II. To define the maximum tolerated dose of bortezomib when administered in combination with intermediate-dose cytarabine after induction therapy.
SECONDARY OBJECTIVES:
I. To describe the disease-free survival of patients treated with this regimen. II. To describe the overall survival of patients treated with this regimen. III. To evaluate the treatment-related toxicities in these patients.
OUTLINE: This is a multicenter, dose-escalation study of bortezomib. Doses of bortezomib are escalated during remission consolidation therapy.
REMISSION INDUCTION THERAPY: Remission induction course 1: Patients receive bortezomib IV over 3-5 seconds on days 1, 4, 8, and 11; daunorubicin hydrochloride IV on days 1-3; and cytarabine IV continuously over 168 hours on days 1-7.
After completion of remission induction course 1, patients undergo bone marrow aspiration and biopsy for evaluation of response.
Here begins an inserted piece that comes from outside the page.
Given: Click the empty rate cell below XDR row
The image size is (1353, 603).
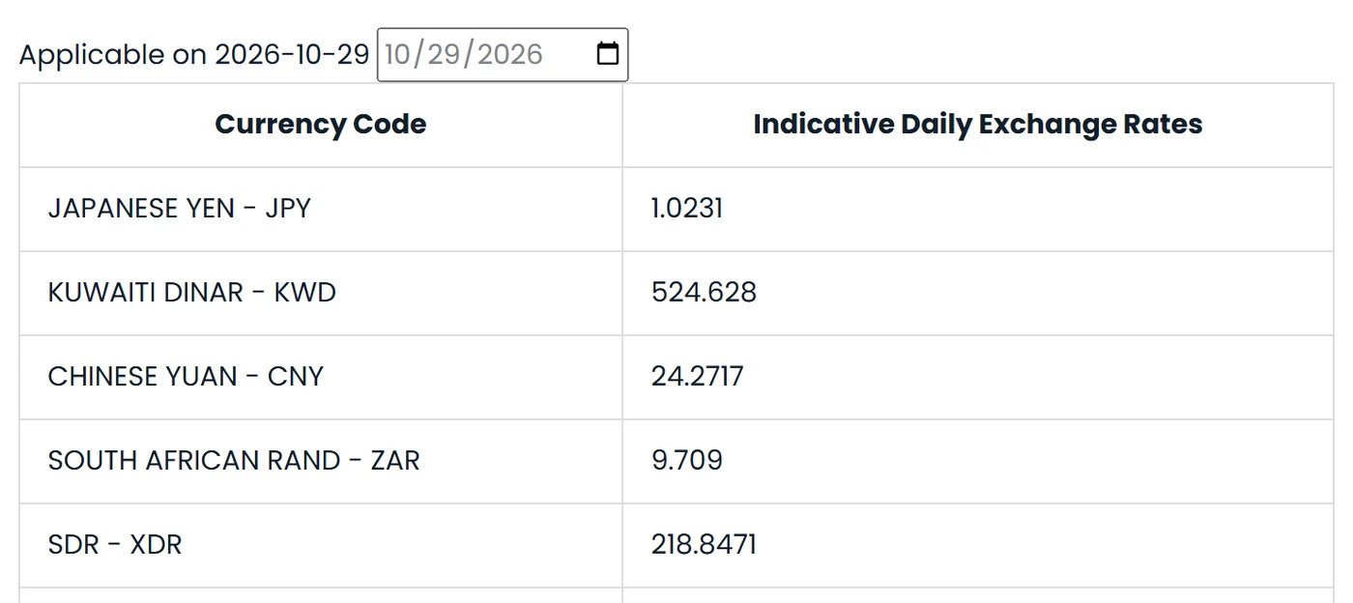Looking at the screenshot, I should pyautogui.click(x=978, y=595).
Patients achieving a complete response (CR) or partial response (PR) proceed to remission consolidation therapy. Patients achieving a CR with incomplete platelet recovery (CRp) proceed to remission consolidation therapy after platelet counts recover. Patients with persistent leukemia (\>= 20% bone marrow cellularity and \>= 5% bone marrow myeloblasts) proceed to remission induction course 2.
REMISSION INDUCTION COURSE 2: Patients receive bortezomib IV over 3-5 seconds on days 1 and 4; daunorubicin hydrochloride IV on days 1 and 2; and cytarabine IV continuously over 120 hours on days 1-5.
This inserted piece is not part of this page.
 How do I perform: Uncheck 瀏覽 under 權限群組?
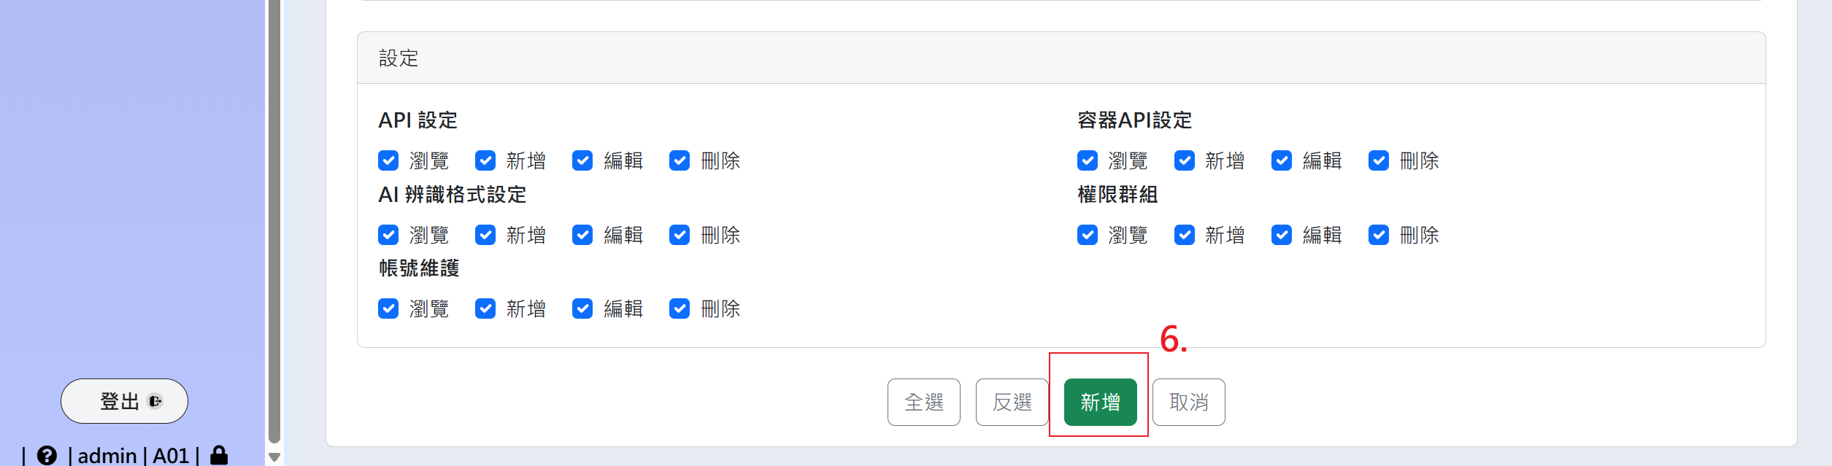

After completion of remission induction course 2, patients undergo bone marrow aspiration and biopsy for evaluation of response. Patients achieving a CR or PR proceed to remission consolidation therapy. Patients achieving a CRp proceed to remission consolidation therapy after platelet counts recover. Patients with residual leukemia who do not meet the criteria for PR are removed from the study.
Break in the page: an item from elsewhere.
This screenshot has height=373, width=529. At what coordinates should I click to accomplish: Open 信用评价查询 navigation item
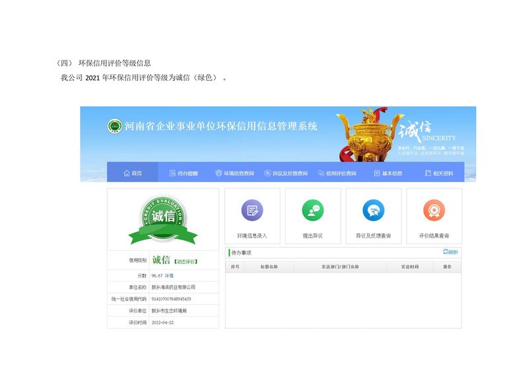[x=337, y=173]
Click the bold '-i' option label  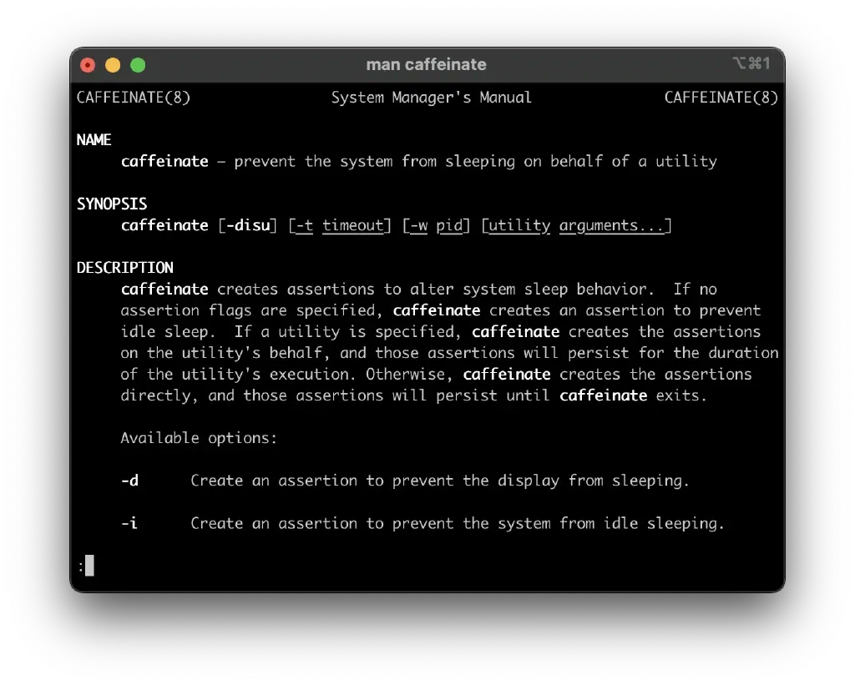coord(129,523)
REMISSION CONSOLIDATION THERAPY: Patients receive bortezomib IV over 3-5 seconds on days 1, 4, 8, and 11 and intermediate-dose cytarabine IV over 3 hours on days 1-5. Patients then undergo bone marrow aspiration and biopsy for evaluation of response. Patients achieving a CR or who demonstrate continuing CR receive a second course of remission consolidation therapy beginning 2-4 weeks after blood counts recover.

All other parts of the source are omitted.